At the next table, Eli Boyer, 91, sings a love song in Spanish as he plays. The retired accountant speaks four languages, and flits between Russian and English with his coach Elie Zainabudinova. As long as the ping pong ball ricochets back and forth, their absorption is total. Flashes of their former lives creep across their faces – laughter, determination, a mischievous grin.
Only when they sit down do their eyes give it away. The tell-tale existential terror of Alzheimer’s. The confusion. The forgetting of who they are.
Stein and Boyer are among one hundred participants in a ping pong therapy program for people with Alzheimer’s and dementia at the Arthur Gilbert Table Tennis Center in Los Angeles.
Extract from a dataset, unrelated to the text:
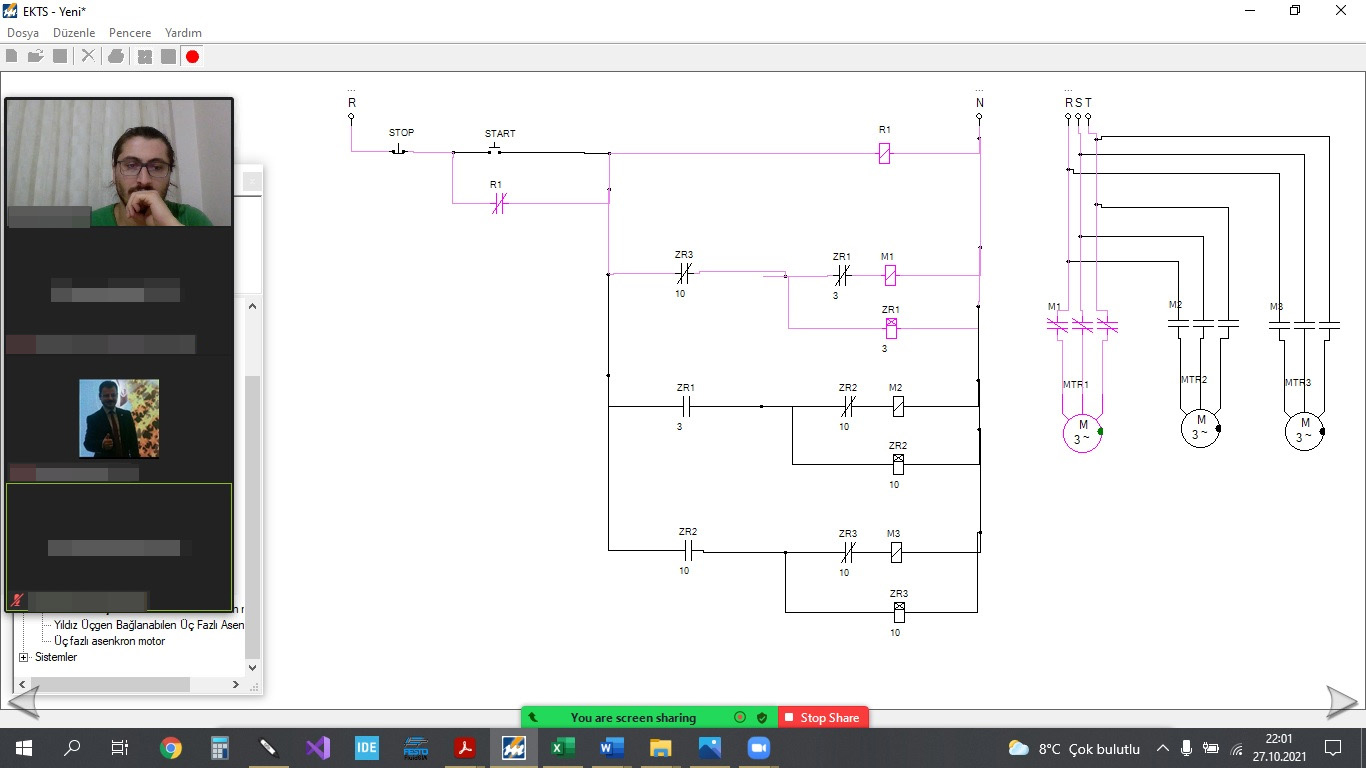1366x768 pixels.
Task: Expand the Sistemler tree node
Action: (24, 657)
Founder Mikhail Zaretsky says the sport does not cure, or even slow down the disease, but helps the 100 participants by raising their heart rate and the blood flow to their brains, and exercising them mentally as well as physically. He says it helps their depression, improves their balance, and makes them more alert.
Alzheimer’s erases memories and robs the brain of its ability to learn. A 1997 Japanese study touted the benefits of table tennis for Alzheimer’s and dementia patients.
Betty has been playing ping pong weekly for almost a year now. When she arrived she could barely keep a rally going for three or four strokes; now she’s hitting 20 or 30, says Zaretsky. “After she started playing ping pong, she was telling her caregiver stories that she hadn’t ever told before,” he says. “She told her more details on how she survived the Holocaust – how she had to hide for a few days behind a stove.”
“This was amazing, and some doctors suggested maybe she was depressed, and when she started playing ping pong maybe the depression went away a little bit. We don’t know exactly.” Zaretsky also takes the program to seven nursing homes in the Los Angeles area. He hopes to use the program as part of a U.S. study on the benefits of table tennis for Alzheimer’s and dementia patients.
Boyer’s wife Michele, who has been married to him for 50 years, noticed his dementia starting five years ago. “On the days he plays he’s more alert, he’s happier, he walks faster and his comprehension is a little more in memory for that day. It’s a little surprising, but you can really see it. And it gives him a sense of pride in himself.”
“I’m holding it right, I’m holding it right, that’s what I’m going to do,”chants Boyer repeatedly to the rhythm of the ping pong ball. “You’re gripping the racquet like the Chinese,” reassures his coach. “Chinese players do that.”
She asks him to sing a song in Russian. Boyer breaks into “Besame Mucho,” a Spanish love song. In his clear voice the lyrics continue to roll as he keeps the ball in play to a different beat.